*** DATASET EXCERPTS ***

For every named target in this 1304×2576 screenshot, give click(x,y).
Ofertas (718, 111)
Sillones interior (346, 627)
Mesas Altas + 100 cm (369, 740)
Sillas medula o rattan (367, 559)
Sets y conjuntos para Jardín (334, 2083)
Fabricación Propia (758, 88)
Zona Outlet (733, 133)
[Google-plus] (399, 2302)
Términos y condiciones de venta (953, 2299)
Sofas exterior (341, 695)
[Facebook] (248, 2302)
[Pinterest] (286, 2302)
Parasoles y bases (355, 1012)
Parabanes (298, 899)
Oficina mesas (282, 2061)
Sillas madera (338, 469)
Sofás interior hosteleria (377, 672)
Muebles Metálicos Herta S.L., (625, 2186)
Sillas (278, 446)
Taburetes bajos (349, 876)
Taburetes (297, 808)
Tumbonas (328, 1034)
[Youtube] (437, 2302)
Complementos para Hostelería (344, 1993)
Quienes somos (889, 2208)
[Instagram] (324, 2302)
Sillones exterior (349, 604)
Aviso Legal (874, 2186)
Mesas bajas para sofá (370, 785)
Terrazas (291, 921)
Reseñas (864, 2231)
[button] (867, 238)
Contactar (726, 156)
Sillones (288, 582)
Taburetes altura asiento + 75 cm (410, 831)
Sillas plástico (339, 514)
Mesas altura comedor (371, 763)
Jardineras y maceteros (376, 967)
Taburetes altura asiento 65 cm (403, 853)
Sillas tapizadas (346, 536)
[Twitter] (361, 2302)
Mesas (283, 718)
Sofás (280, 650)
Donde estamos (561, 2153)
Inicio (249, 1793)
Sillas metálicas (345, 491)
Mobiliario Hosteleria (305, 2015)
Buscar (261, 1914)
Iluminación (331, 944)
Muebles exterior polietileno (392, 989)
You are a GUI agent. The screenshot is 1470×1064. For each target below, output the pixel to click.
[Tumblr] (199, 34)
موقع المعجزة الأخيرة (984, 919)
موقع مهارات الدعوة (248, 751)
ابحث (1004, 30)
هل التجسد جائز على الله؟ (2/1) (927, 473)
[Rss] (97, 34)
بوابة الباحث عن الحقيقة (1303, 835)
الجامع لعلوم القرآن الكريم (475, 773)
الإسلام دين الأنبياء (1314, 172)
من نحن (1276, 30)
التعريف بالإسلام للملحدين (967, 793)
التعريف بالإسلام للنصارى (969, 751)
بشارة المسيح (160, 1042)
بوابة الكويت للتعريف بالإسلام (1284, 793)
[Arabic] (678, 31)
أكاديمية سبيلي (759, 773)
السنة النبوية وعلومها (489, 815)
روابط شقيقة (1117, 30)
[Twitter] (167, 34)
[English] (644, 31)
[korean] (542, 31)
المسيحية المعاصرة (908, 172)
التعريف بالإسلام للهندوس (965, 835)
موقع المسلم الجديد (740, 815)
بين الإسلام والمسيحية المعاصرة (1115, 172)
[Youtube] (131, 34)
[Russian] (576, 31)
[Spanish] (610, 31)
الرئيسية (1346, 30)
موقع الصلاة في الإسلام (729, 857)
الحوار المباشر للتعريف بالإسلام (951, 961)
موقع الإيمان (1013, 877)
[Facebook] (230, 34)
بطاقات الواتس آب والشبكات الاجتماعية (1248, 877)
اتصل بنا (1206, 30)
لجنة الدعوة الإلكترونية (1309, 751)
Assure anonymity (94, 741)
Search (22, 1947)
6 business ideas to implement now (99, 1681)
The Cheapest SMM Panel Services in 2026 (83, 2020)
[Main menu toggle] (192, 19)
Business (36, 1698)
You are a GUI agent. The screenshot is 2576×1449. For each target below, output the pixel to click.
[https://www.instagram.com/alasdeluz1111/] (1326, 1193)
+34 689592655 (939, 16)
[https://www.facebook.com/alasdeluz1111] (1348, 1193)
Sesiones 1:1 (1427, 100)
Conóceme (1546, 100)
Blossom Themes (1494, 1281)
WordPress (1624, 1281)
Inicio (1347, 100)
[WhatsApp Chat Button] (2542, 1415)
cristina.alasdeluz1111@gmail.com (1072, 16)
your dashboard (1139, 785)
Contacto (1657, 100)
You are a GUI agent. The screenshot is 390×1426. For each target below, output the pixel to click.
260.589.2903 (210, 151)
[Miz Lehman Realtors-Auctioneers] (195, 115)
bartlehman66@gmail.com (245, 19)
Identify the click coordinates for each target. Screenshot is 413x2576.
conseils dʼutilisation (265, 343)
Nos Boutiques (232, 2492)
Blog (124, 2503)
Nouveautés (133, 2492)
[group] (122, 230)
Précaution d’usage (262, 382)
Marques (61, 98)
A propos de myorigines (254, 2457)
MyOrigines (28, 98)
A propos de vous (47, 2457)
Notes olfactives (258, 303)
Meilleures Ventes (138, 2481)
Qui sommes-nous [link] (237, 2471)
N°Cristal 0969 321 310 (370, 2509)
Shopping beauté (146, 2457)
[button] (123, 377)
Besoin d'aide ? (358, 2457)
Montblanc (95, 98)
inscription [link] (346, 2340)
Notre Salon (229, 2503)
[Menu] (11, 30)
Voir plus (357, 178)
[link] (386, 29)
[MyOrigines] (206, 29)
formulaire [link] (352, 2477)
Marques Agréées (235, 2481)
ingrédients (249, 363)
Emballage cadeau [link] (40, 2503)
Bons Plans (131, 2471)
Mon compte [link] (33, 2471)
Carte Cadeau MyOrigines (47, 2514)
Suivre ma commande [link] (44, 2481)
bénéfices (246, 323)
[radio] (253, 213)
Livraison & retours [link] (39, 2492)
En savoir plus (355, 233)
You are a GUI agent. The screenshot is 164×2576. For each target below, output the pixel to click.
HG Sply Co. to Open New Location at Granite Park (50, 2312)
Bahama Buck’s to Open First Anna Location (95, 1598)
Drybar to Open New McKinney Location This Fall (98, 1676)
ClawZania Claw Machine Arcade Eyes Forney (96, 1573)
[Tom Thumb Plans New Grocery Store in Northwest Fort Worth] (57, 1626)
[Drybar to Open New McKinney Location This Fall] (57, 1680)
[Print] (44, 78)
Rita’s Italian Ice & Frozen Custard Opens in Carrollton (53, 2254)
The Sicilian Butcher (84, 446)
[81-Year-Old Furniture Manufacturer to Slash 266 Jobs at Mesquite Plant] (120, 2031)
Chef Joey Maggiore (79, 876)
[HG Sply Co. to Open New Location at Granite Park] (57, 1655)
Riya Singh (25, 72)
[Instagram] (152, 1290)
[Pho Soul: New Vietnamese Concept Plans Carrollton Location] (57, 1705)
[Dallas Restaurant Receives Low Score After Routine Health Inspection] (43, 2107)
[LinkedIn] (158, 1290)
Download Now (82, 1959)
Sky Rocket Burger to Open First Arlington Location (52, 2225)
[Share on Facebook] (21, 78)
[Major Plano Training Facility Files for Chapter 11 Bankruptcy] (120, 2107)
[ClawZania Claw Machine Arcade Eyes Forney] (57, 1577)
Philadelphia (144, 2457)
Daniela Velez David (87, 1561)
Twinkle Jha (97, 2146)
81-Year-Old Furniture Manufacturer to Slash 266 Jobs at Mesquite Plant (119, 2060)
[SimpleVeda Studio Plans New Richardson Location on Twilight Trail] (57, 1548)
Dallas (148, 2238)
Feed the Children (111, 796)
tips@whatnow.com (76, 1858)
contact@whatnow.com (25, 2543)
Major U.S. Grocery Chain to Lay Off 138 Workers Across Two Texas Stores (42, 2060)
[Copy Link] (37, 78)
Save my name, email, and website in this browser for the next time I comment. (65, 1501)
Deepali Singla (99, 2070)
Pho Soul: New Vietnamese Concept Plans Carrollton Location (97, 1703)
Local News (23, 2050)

*** End of DATASET EXCERPTS ***

TASK REQUIREMENTS - Your task for the entries above: copy exactly the span starting with the line with "[WhatsApp Chat Button] (2542, 1415)" and going on through the line with "[radio] (253, 213)", both lines included, and nothing else.

RESPONSE AREA -
[WhatsApp Chat Button] (2542, 1415)
cristina.alasdeluz1111@gmail.com (1072, 16)
your dashboard (1139, 785)
Contacto (1657, 100)
You are a GUI agent. The screenshot is 390×1426. For each target below, output the pixel to click.
260.589.2903 (210, 151)
[Miz Lehman Realtors-Auctioneers] (195, 115)
bartlehman66@gmail.com (245, 19)
Identify the click coordinates for each target. Screenshot is 413x2576.
conseils dʼutilisation (265, 343)
Nos Boutiques (232, 2492)
Blog (124, 2503)
Nouveautés (133, 2492)
[group] (122, 230)
Précaution d’usage (262, 382)
Marques (61, 98)
A propos de myorigines (254, 2457)
MyOrigines (28, 98)
A propos de vous (47, 2457)
Notes olfactives (258, 303)
Meilleures Ventes (138, 2481)
Qui sommes-nous [link] (237, 2471)
N°Cristal 0969 321 310 (370, 2509)
Shopping beauté (146, 2457)
[button] (123, 377)
Besoin d'aide ? (358, 2457)
Montblanc (95, 98)
inscription [link] (346, 2340)
Notre Salon (229, 2503)
[Menu] (11, 30)
Voir plus (357, 178)
[link] (386, 29)
[MyOrigines] (206, 29)
formulaire [link] (352, 2477)
Marques Agréées (235, 2481)
ingrédients (249, 363)
Emballage cadeau [link] (40, 2503)
Bons Plans (131, 2471)
Mon compte [link] (33, 2471)
Carte Cadeau MyOrigines (47, 2514)
Suivre ma commande [link] (44, 2481)
bénéfices (246, 323)
[radio] (253, 213)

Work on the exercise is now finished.